[racket-dev] Motivation for polymorphic opaque types

From: Neil Toronto (neil.toronto at gmail.com)
Date: Sat Jan 5 18:55:42 EST 2013

I've implemented Okasaki's purely functional, random-access lists in 
Typed Racket. They perform well there. I thought I'd see how they would 
do crossing the contract barrier, so I ported my benchmarks to Racket.

Here's what I get doing `list-ref', passing each index of 
1-to-10-element lists 10000 times:

   list-ref
   cpu time: 20 real time: 15 gc time: 0
   cpu time: 10 real time: 14 gc time: 0
   cpu time: 10 real time: 14 gc time: 0
   cpu time: 20 real time: 14 gc time: 0
   cpu time: 10 real time: 14 gc time: 0

In Typed Racket, `ralist-ref' keeps up pretty well on the same benchmark:

   ralist-ref
   cpu time: 50 real time: 47 gc time: 0
   cpu time: 50 real time: 49 gc time: 0
   cpu time: 50 real time: 47 gc time: 0
   cpu time: 40 real time: 48 gc time: 0
   cpu time: 50 real time: 47 gc time: 0

Unfortunately, it's awfully slow when used on the other side of the 
contract barrier:

   ralist-ref
   cpu time: 25280 real time: 25280 gc time: 560
   cpu time: 25150 real time: 25151 gc time: 490
   cpu time: 25500 real time: 25502 gc time: 880
   cpu time: 25110 real time: 25111 gc time: 560
   cpu time: 25130 real time: 25127 gc time: 220

This was run from the command line. It's 500x slower, which is much 
worse than anything I've seen from arrays.

I think this is the problem: the RAList type has a nested structure that 
has to be checked every time an instance crosses the barrier. Not only 
that, but checking the structure is O(n) in the size of the instance, 
which turns `ralist-ref' from O(log(n)) to O(n).

The following are the types of the values used to generate those 
numbers. Notice that they're all first-order.

   (struct: (A) leaf ([value : A]))
   (struct: (A) node ([value : A] [left : (Tree A)] [right : (Tree A)]))

   (define-type (Tree A) (U (leaf A) (node A)))

   (struct: (A) root ([size : Positive-Index] [tree : (Tree A)]))
   (struct: (A) RAList ([size : Index] [roots : (Listof (root A))])

   (: list->ralist (All (A) ((Listof A) -> (RAList A))))
   (: ralist-ref (All (A) ((RAList A) Integer -> A)))

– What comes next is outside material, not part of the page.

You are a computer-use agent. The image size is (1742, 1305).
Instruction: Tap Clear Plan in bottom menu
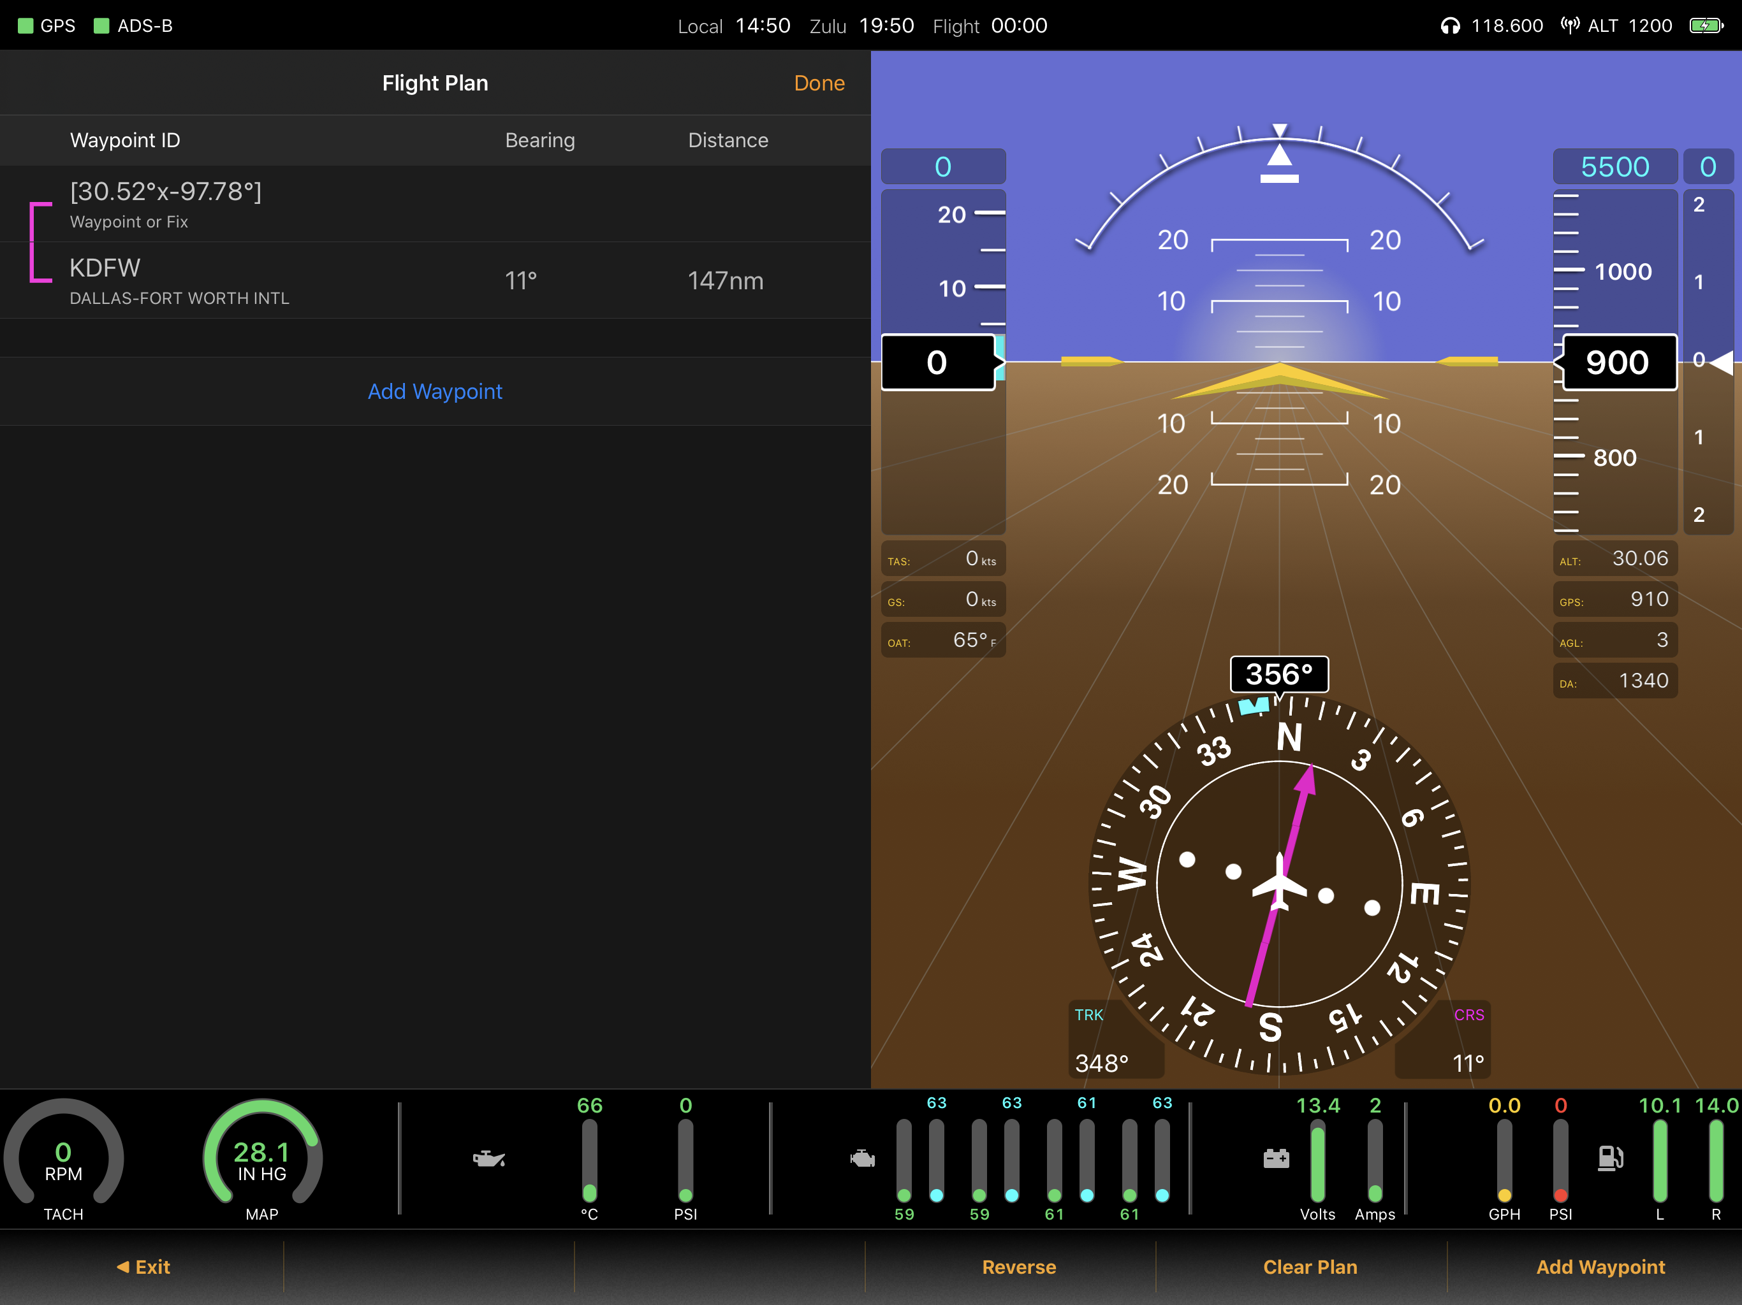click(1310, 1266)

Example: The instance created by (list->ralist '(1 2 3 4)) is

   (RAList 4 (list (root 1 (leaf 1))
                   (root 3 (node 2 (leaf 3) (leaf 4)))))

Because everything about this first-order data structure is utterly 
typical, the best performance advice I can currently give for mixed 
untyped/typed programs is this:

   Don't let anything but small instances of built-in types cross from
   typed to untyped code, or vice-versa.

Feel free to make exceptions for functions that do a lot of computation 
with their values.

**********

This is sad, because Typed Racket is better than Racket for coding up 
efficient data structures. It *makes a lot of sense* to write all the 
constructors, accessors, and basic operations in Typed Racket, because 
it optimizes the heck out of them. If only moving the values were cheap.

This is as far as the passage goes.